Source extract:
--*--

Breakup, now alone in a foreign country
Throwaway account.
So I'm (31/M) quite in a pickle to say the least, my first love (27/F) decided to break up with me last week. The emotional roller coaster I'm going through right now is gut wrenching painful. The girl who not too long ago hinted excitedly she wanted to get engaged and seal the deal made a 180 turn and just wanted to break it off. I will never understand how someone you love so dearly is able to switch off like that. My heart was set to be with this beautiful human rest of my life. We went through a 1,5 year LDR, we traveled to more countries then I could remember, the coronavirus, bought an apartment together, adopted cats... endless of precious moments. I just don't get it, 3 years together just to end up like this?
I quit my safe job, moved far away from my family, I simply packed my bag and just went. Towards a different country mind you. I was so thrilled moving to her, I got to be with my best friend, my soulmate, my corner pillar. I was ready to sacrifice anything to be with her.

--*--

Data:

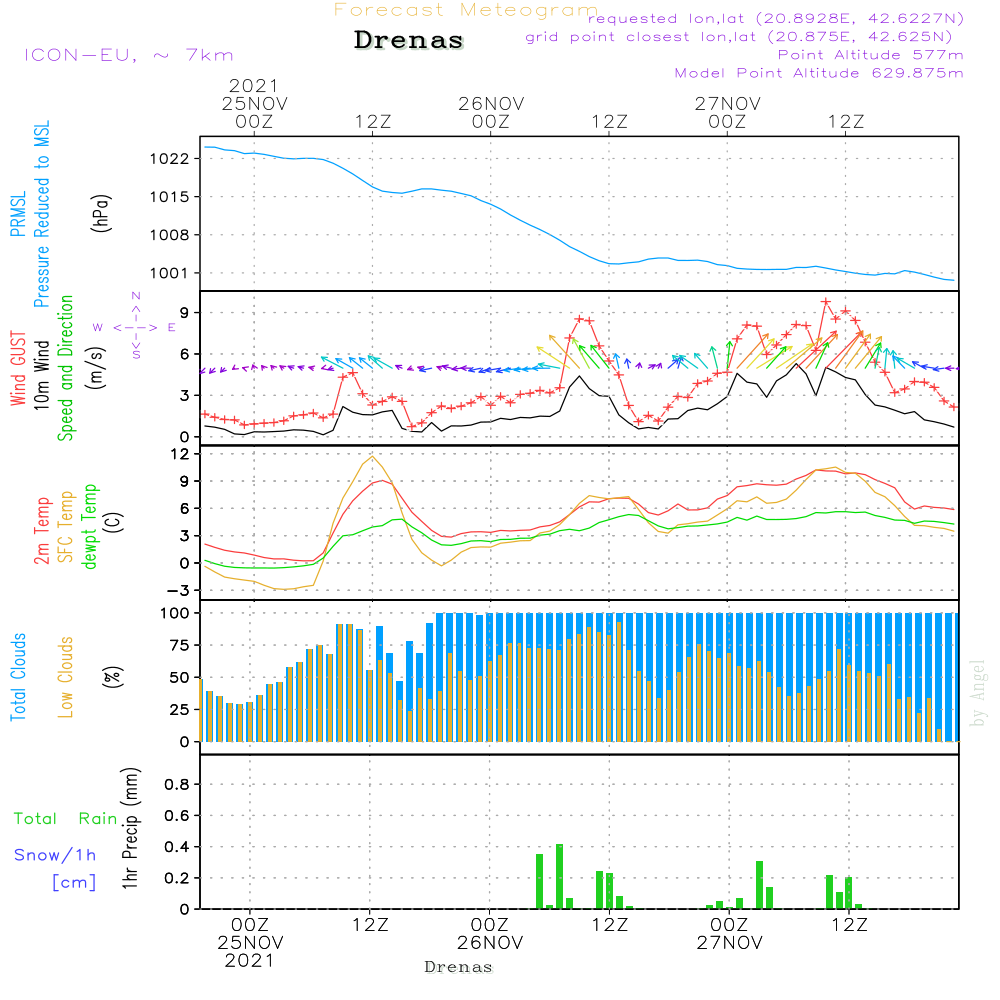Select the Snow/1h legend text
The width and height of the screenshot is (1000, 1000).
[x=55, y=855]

--*--

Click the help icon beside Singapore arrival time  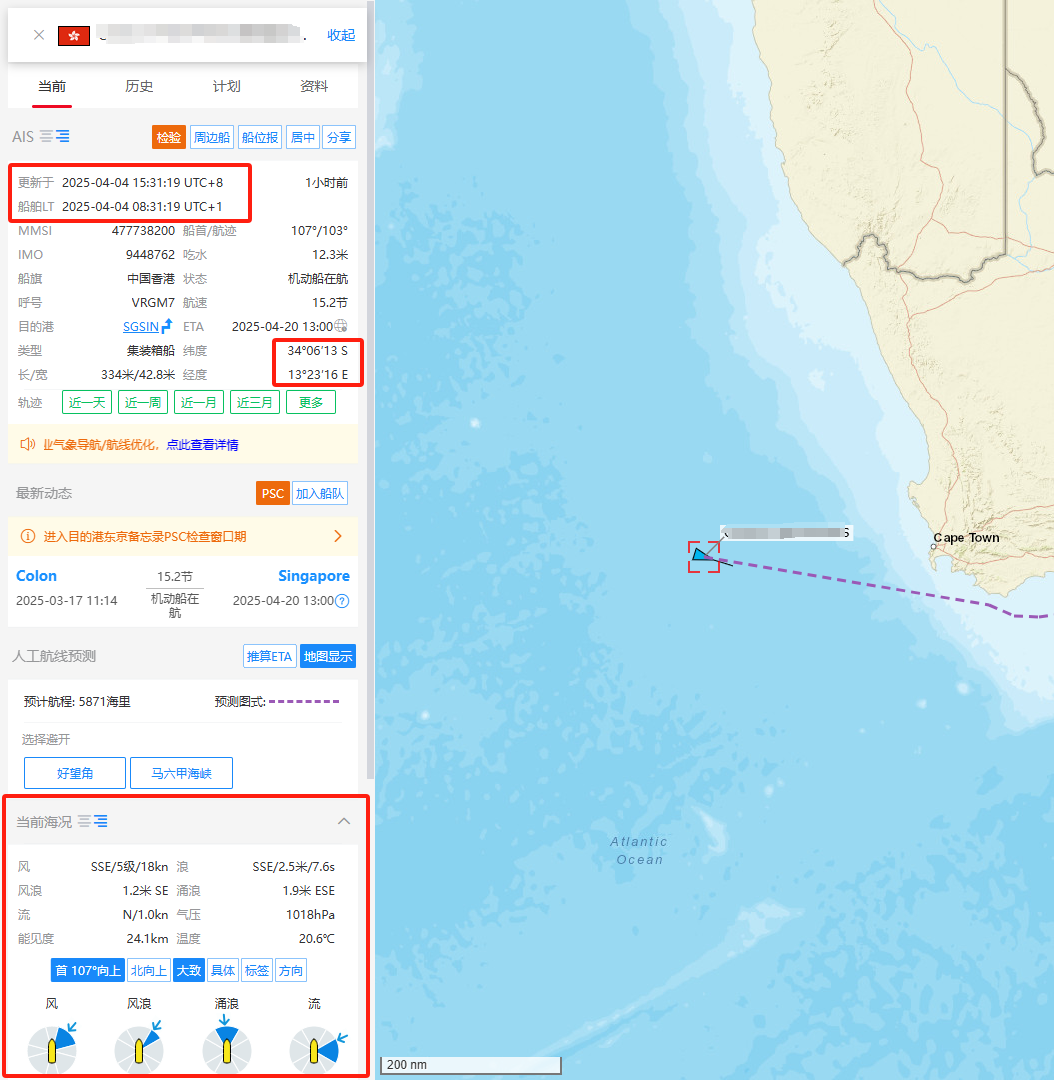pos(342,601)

--*--

Exercise requirements: Continue the post about the breakup abroad, picking up after its final sentence, "I was ready to sacrifice anything to be with her."

Response to the task:
Now I don't know what to do, go back to my home country or stay in the same city? Staying would be a challenge since this is "her" city, where lots of memories was made. I quite like it here however I do not know anyone and honestly I'm afraid of being alone. If I stay I have to move to a small cramped one room apartment as well which would be a super booster of feeling how alone I am. The chances of us getting back together is next to zero so I have no hopes there. However all I got is my family back home, it is assuring to be with them and they've been of great support softening the blow since the breakup but if I think ahead there's nothing else for me back there. Career wise I would be forced to start over if I go back. I like my current job here. My life just turned upside down and I feel so incredibly lost.
Has anyone gone through a breakup while living in a foreign country?